This raises the question of whether James Montgomery knows everything about the ingredients of the stew and if English readers, on the Saturdays, have to get it merely as “griefs and sorrows.”  The whole discussion raises other questions:

Does Grossman pull off in translation practice what she would promote in theory? To understand just exactly what Grossman means to promote, isn’t it instructive to look at how closely, in practice, she does attend to “lexical pairings” and is also “faithful to words”?

11 Comments leave one →
  1. December 2, 2012 1:52 pm

    Ah this is one of the hoariest examples that translator theorists love to point to — but it never gets old. Thanks for this contribution. You are absolutely correct: Grossman goes to some effort to try preserve Cervantes’ word play. (If I recall correctly [my library is not at my fingertips], Montgomery includes a note explaining this particular translation, so if my memory is correct, with the note he presents a version better than you make it out to be.) (In fact, I see that you were careful to reproduce the footnote, and I think with that, it is not a terrible translation.)

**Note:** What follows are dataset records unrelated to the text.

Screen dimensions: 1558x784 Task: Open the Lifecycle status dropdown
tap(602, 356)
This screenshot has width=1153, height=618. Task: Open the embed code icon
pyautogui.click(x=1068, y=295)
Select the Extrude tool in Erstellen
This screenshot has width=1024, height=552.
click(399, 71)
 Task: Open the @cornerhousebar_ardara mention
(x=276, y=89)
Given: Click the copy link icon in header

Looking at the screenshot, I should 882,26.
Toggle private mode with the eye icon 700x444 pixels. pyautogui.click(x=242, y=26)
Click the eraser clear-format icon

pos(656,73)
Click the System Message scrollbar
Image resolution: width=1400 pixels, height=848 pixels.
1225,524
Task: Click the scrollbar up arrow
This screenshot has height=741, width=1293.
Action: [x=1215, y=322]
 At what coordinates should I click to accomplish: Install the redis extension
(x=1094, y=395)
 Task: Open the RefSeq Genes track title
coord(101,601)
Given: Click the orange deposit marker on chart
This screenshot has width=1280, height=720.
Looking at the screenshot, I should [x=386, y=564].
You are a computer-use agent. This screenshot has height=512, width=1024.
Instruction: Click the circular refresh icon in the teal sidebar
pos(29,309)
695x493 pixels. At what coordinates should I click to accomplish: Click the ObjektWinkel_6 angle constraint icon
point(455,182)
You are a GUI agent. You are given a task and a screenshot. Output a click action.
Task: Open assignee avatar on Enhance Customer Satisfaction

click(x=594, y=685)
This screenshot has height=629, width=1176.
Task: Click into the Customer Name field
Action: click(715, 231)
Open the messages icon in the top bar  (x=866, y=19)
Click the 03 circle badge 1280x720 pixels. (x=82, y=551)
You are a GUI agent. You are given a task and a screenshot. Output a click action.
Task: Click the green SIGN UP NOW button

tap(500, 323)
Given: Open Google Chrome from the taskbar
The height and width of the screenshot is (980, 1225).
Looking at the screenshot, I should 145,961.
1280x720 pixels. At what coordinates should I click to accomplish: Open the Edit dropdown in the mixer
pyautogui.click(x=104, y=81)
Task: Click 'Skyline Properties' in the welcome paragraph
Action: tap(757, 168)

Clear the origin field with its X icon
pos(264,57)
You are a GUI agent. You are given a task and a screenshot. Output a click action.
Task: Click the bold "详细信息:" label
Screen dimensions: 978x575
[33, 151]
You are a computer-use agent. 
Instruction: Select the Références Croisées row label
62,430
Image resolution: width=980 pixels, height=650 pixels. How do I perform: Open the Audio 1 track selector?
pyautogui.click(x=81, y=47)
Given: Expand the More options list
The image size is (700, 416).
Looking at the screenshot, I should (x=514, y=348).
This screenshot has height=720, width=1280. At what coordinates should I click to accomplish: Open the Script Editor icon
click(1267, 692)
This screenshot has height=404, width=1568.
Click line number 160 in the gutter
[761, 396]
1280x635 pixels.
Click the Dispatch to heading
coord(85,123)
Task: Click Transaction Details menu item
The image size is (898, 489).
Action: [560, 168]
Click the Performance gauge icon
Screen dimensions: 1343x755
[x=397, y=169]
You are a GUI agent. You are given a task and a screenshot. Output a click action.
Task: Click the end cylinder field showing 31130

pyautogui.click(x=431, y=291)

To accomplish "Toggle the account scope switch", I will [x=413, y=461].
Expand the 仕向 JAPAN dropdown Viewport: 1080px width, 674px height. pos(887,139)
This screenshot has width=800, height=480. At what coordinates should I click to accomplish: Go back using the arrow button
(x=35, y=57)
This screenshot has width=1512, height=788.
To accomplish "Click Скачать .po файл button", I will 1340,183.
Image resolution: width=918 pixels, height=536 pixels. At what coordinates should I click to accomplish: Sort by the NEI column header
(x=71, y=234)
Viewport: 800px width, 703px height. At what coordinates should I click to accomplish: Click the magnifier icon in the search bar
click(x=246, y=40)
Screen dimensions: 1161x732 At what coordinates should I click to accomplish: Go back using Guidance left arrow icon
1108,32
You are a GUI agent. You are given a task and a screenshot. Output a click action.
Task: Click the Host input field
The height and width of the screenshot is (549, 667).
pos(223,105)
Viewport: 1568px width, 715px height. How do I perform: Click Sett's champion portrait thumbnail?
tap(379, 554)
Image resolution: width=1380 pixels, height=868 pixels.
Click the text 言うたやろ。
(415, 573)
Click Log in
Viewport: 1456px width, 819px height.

    I would be very happy if the average Bible translation rose in level to the quality of the average Cervantes translation. By any measure, Cervantes receives much more respect from translators than Holy Writ does — and while there are many reasons for this, the “make it simple” philosophy that Wayne sometimes seems to espouse is partly at fault for at least some translations. For better or worse, the Hebrew Bible, at least, is not a simple easily-accessible work of literature.

  2. December 2, 2012 3:05 pm

    By the way, one of my favorite translations of Cervantes is the Tobias Smollet translation — which has been quite heavily criticized in some quarters (with the most extreme criticism being a claim by some scholars that Smollett did not even know Spanish.) Still having a classic Spanish humorist being translated by a classic English humorist is quite delightful, as is the now-antiquated effect of Smollett’s 18th century English. Carlos Fuentes claimed that this was his favorite translation, writing a fawning introduction to one edition of Smollett’s translation — and saying that Smollett’s Quixote “reads much like Humphry Clinker, and this seems appropriate and, even, delightful. The family relationship is there.”

    But Fuentes changed his mind when Grossman’s translation came out, and now prefers her translation.

  3. December 2, 2012 3:35 pm

    Hmm, this post encouraged me to look on Amazon and it seems there is now an inexpensive but seemingly well-annotated Spanish version of Don Quijote readily available. I think it is time for me to tackle this work in the original!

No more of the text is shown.